The credit agreement contains various affirmative, negative and financial maintenance covenants. These covenants, among other things, limit additional indebtedness, additional liens, sales of assets, mergers and consolidations, dividends and distributions, transactions with affiliates and entering into certain swap agreements and require the maintenance of the financial ratios described below.
Financial Covenant | Required Ratio |
Ratio of total debt to EBITDAX | Not greater than 4.0 to 1.0 |
Ratio of current assets to liabilities, as defined in the credit agreement | Not less than 1.0 to 1.0 |
The covenant prohibiting additional indebtedness, as amended in December 2016, allows for the issuance of unsecured debt of up to $1.0 billion in the form of senior or senior subordinated notes and, in connection with any such issuance, the reduction of the borrowing base by 25% of the stated principal amount of each such issuance. A borrowing base reduction in connection with such issuance may require a portion of the outstanding principal of the loan to be repaid. As of September 30, 2017, we had $1.0 billion in aggregate principal amount of senior notes outstanding.
As of September 30, 2017, we were in compliance with all financial covenants under our revolving credit facility.

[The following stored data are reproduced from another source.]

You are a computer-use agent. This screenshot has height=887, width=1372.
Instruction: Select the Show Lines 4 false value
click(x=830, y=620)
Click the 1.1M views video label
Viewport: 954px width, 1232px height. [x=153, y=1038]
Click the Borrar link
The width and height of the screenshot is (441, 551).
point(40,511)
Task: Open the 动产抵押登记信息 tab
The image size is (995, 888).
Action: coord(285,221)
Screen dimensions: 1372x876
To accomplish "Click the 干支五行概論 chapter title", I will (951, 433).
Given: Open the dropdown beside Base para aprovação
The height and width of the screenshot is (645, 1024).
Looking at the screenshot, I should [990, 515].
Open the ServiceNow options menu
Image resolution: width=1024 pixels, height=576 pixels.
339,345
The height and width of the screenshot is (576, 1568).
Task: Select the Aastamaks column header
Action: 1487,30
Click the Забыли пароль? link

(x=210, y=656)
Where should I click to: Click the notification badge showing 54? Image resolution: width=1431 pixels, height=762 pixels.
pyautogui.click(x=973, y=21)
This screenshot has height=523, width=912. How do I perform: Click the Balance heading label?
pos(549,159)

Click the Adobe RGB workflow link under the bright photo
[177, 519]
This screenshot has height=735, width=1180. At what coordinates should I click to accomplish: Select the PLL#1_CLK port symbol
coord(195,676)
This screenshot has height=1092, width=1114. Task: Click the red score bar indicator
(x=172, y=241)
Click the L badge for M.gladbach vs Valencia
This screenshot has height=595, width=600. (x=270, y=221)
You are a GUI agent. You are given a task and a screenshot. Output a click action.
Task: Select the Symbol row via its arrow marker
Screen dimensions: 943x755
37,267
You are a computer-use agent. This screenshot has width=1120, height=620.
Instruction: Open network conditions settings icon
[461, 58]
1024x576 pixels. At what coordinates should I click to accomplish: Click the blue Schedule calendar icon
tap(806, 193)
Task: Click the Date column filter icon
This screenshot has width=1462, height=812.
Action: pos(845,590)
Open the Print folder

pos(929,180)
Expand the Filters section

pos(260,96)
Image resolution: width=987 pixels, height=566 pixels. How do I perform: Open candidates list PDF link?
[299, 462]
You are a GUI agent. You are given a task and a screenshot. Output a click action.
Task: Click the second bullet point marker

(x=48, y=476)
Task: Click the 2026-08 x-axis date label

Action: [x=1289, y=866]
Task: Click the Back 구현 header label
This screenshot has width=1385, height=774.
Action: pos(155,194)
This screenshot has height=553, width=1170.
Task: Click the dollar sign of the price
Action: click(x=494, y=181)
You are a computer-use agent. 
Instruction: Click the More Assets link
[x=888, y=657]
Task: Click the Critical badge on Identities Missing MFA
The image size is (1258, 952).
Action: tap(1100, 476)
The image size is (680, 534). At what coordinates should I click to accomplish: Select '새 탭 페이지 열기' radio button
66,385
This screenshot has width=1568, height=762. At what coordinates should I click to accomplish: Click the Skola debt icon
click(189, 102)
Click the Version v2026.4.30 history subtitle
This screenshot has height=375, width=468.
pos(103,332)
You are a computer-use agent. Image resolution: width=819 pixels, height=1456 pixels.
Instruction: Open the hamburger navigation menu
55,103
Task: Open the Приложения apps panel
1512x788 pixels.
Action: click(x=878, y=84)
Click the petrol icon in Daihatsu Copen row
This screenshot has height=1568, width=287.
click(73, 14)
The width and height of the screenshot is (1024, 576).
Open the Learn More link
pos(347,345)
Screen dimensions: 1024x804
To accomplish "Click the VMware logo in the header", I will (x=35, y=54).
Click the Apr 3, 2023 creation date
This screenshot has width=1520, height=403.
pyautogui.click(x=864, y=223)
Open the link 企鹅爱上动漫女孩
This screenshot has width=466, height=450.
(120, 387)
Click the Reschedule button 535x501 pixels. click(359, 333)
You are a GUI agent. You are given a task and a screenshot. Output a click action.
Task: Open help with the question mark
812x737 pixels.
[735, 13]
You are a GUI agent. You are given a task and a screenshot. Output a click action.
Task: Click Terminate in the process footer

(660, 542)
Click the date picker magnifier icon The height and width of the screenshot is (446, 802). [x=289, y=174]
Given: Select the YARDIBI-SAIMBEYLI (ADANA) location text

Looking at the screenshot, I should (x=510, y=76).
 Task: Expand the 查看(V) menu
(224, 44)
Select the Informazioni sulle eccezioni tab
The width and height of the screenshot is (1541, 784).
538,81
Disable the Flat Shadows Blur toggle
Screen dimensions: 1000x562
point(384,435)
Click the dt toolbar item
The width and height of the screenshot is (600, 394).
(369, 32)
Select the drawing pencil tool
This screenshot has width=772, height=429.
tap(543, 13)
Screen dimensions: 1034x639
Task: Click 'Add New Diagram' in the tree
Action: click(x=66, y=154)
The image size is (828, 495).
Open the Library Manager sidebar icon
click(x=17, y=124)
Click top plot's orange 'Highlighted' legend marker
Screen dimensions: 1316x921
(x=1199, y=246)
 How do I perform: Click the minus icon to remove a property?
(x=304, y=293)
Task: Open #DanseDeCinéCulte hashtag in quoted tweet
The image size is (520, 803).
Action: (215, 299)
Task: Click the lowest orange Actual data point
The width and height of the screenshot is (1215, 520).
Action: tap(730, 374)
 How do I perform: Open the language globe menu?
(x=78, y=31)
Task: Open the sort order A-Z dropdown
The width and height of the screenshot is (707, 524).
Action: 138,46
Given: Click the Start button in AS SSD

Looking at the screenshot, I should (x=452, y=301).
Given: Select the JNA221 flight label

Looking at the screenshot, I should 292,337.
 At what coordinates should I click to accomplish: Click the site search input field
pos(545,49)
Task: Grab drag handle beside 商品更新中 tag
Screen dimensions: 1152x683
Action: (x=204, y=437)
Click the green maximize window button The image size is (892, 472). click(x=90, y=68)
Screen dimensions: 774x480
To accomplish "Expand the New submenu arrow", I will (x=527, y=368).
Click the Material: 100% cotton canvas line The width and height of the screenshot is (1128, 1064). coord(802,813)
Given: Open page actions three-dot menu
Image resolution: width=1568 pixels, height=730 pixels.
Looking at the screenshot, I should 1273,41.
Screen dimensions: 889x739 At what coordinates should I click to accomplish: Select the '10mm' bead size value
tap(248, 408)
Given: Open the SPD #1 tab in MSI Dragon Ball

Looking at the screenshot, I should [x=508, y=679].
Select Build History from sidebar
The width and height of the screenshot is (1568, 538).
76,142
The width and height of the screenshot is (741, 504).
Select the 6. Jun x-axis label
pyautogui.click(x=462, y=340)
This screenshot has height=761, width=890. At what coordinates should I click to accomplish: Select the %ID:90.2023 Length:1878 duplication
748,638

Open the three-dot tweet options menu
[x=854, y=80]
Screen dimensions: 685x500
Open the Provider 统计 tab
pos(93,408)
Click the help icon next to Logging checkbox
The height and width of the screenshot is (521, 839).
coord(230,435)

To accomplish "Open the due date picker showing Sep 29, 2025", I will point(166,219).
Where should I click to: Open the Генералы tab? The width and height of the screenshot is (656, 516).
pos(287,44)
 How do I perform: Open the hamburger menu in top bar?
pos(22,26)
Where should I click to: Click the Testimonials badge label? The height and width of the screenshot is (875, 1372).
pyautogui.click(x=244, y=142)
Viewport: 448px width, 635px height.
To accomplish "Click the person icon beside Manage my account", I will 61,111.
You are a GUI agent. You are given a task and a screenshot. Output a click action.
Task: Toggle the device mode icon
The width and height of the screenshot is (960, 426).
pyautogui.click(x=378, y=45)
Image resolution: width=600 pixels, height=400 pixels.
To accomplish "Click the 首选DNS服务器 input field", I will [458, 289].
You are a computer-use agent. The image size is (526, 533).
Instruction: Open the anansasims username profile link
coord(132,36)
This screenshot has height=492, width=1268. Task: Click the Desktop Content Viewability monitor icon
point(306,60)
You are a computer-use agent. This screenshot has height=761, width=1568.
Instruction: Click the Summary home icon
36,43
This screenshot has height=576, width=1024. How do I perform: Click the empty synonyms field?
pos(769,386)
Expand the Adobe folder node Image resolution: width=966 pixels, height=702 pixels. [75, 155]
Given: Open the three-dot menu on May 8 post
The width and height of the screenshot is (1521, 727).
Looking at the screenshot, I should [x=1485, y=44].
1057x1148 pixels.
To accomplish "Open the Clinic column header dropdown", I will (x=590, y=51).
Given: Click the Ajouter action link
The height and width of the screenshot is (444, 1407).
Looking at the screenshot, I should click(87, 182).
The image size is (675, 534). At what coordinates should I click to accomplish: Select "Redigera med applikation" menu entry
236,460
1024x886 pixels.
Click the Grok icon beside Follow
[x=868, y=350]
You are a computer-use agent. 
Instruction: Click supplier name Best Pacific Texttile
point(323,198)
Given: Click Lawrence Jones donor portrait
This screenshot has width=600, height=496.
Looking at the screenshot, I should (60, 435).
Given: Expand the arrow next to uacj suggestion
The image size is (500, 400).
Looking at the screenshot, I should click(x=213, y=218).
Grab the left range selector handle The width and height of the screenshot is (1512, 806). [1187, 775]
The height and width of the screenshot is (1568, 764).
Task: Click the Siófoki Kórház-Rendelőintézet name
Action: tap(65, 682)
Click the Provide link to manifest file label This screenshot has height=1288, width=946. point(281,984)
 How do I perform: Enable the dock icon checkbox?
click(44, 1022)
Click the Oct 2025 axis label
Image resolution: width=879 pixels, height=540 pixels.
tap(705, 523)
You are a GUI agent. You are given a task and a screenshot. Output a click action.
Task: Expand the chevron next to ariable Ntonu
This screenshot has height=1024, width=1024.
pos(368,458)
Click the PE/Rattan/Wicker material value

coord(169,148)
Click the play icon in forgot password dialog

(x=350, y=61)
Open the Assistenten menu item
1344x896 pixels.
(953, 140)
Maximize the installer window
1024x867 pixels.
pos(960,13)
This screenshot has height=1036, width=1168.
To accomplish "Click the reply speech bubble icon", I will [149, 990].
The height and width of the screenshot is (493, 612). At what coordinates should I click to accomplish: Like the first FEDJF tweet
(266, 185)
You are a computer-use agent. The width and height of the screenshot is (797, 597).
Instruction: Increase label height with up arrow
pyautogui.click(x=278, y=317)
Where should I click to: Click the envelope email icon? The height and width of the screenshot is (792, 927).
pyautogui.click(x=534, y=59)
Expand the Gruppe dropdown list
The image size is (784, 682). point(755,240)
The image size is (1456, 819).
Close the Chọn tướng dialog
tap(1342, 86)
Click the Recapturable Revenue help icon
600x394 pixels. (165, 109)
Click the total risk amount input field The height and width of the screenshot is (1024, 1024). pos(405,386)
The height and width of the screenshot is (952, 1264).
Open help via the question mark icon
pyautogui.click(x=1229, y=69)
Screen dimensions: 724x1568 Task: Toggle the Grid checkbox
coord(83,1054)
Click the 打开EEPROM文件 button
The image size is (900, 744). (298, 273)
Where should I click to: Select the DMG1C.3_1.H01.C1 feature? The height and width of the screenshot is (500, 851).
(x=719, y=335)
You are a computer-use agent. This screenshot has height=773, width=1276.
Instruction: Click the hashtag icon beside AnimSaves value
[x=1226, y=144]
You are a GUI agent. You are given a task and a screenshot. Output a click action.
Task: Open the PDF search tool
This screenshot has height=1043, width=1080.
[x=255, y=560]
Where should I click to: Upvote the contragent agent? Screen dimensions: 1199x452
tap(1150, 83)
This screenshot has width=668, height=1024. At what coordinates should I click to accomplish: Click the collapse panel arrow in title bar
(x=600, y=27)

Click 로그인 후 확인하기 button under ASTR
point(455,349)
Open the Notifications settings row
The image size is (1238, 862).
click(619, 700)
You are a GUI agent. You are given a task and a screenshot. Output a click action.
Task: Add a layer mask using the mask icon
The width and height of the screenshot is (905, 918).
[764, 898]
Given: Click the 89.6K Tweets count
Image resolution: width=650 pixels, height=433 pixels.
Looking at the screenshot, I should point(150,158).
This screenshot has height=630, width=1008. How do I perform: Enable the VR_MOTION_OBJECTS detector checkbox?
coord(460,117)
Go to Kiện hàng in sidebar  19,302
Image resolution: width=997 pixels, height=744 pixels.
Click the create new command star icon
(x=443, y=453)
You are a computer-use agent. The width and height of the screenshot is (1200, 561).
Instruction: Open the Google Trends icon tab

The lenders may accelerate all of the indebtedness under our revolving credit facility upon the occurrence and during the continuance of any event of default. The credit agreement contains customary events of default, including non-payment, breach of covenants, materially incorrect representations, cross-default, bankruptcy and change of control. With certain specified exceptions, the terms and provisions of our revolving credit facility generally may be amended with the consent of the lenders holding a majority of the outstanding loans or commitments to lend.
Viper’s Facility-Wells Fargo Bank
Viper is a party to a $500.0 million secured revolving credit agreement, dated as of July 8, 2014, as amended, with Wells Fargo as the administrative agent, sole book runner and lead arranger, and certain other lenders party thereto. The credit agreement matures on July 8, 2019. The borrowing base is scheduled to be re-determined semi-annually with effective dates of April 1st and October 1st. In addition, the Partnership may request up to three additional redeterminations of the borrowing base during any 12-month period. As of September 30, 2017, the borrowing base was set at $315.0 million and Viper had $35.5 million in outstanding borrowings and $279.5 million available for future borrowings under this facility.
In connection with Viper's fall 2017 redetermination which is expected to be completed in November 2017, the lead lender has proposed an increase in Viper's borrowing base under its facility from $315 million to $400 million. The proposed increase in Viper’s borrowing base is subject to approval of the additional lenders within the syndicate.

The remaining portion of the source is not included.